### GIVEN ENTRIES:
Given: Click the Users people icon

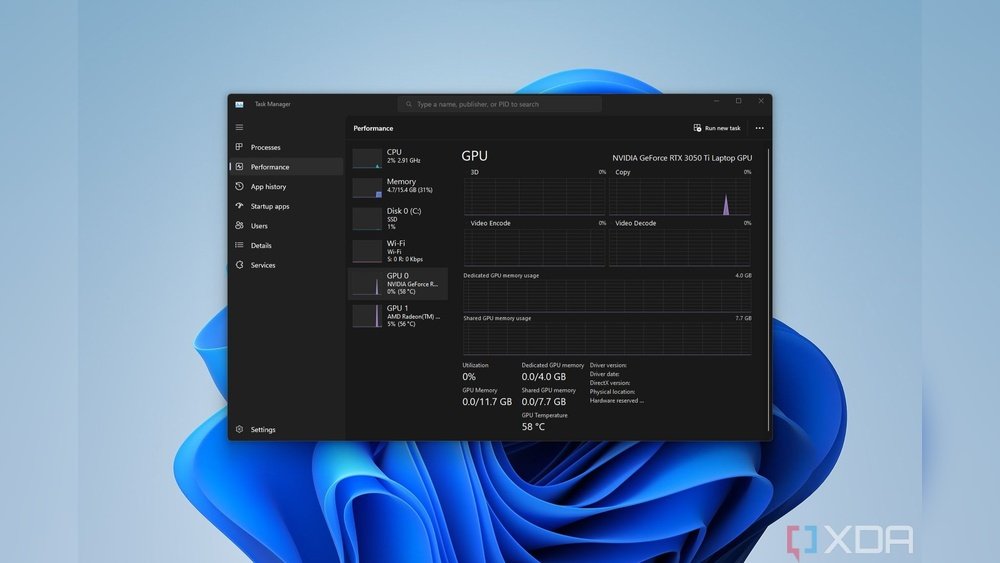Looking at the screenshot, I should pos(239,226).
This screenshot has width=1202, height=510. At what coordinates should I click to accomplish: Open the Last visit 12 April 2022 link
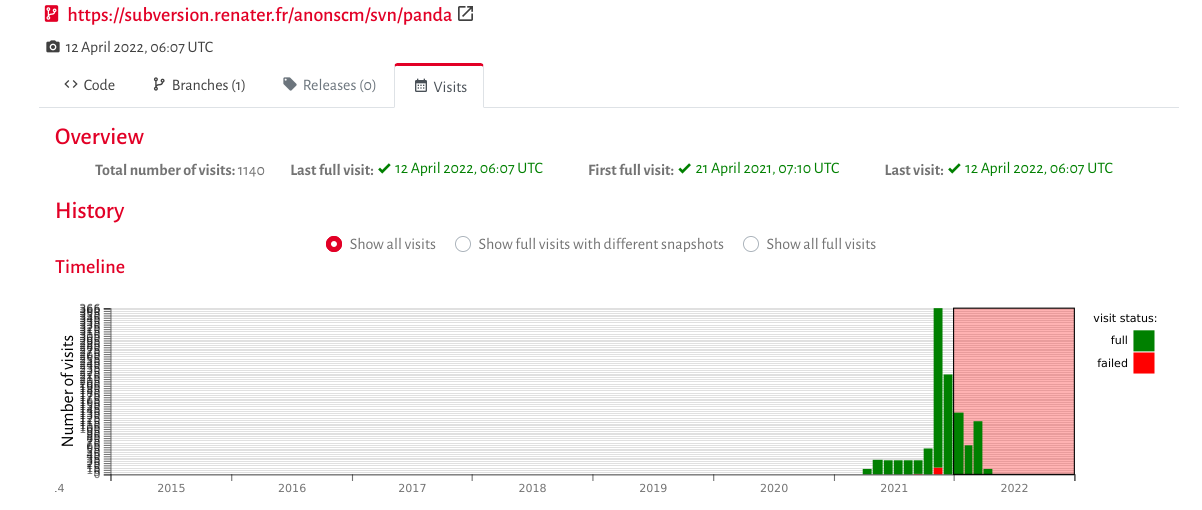(x=1030, y=169)
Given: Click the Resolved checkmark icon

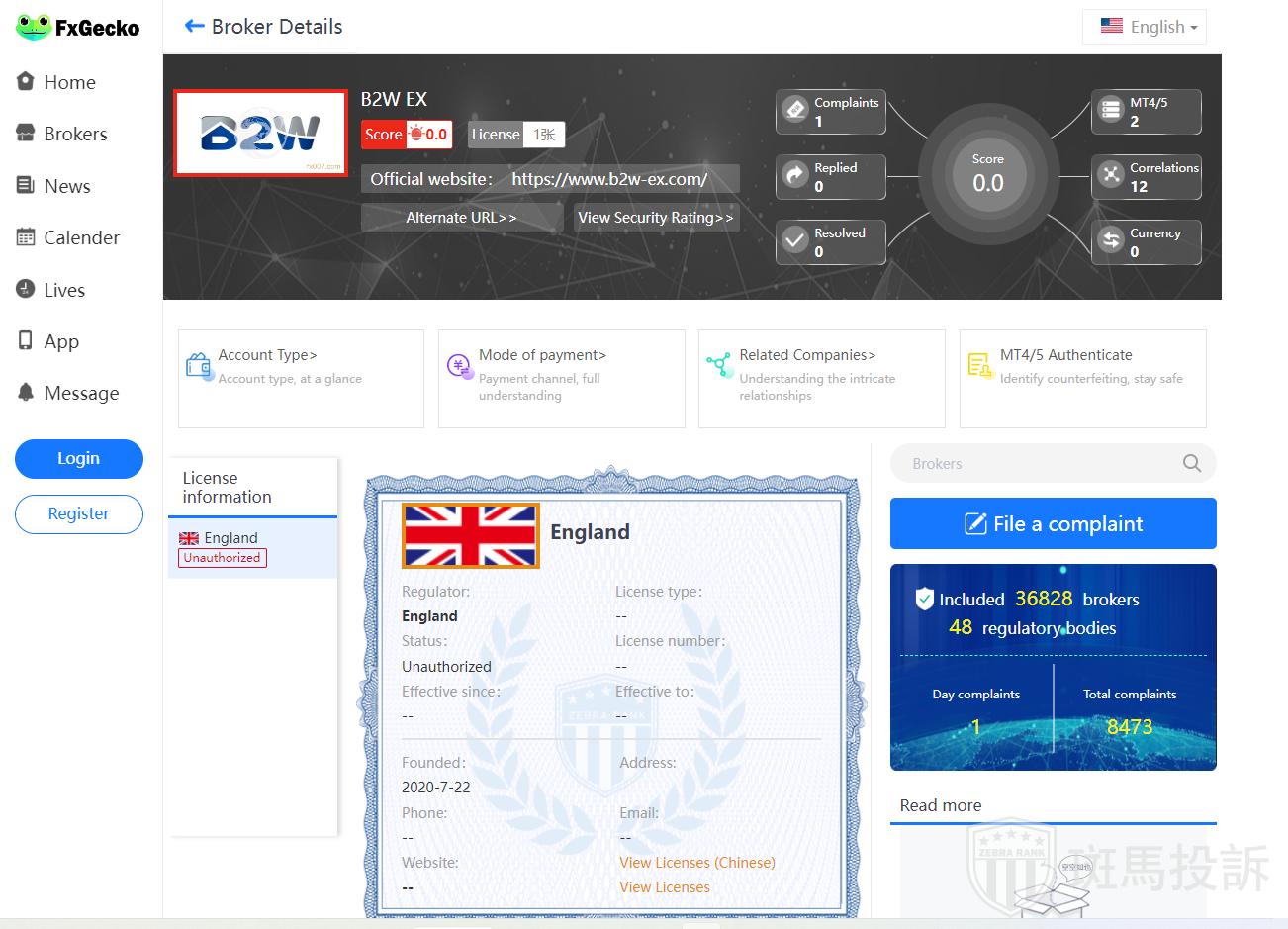Looking at the screenshot, I should [795, 240].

### WHAT IS REQUIRED:
Repeat the full set of records exactly, and output no pictures.

### THE COMPLETED TASK:
Given: Click the Users people icon

Looking at the screenshot, I should pos(239,226).
This screenshot has width=1202, height=510. At what coordinates should I click to accomplish: Open the Last visit 12 April 2022 link
(x=1030, y=169)
Given: Click the Resolved checkmark icon

Looking at the screenshot, I should [795, 240].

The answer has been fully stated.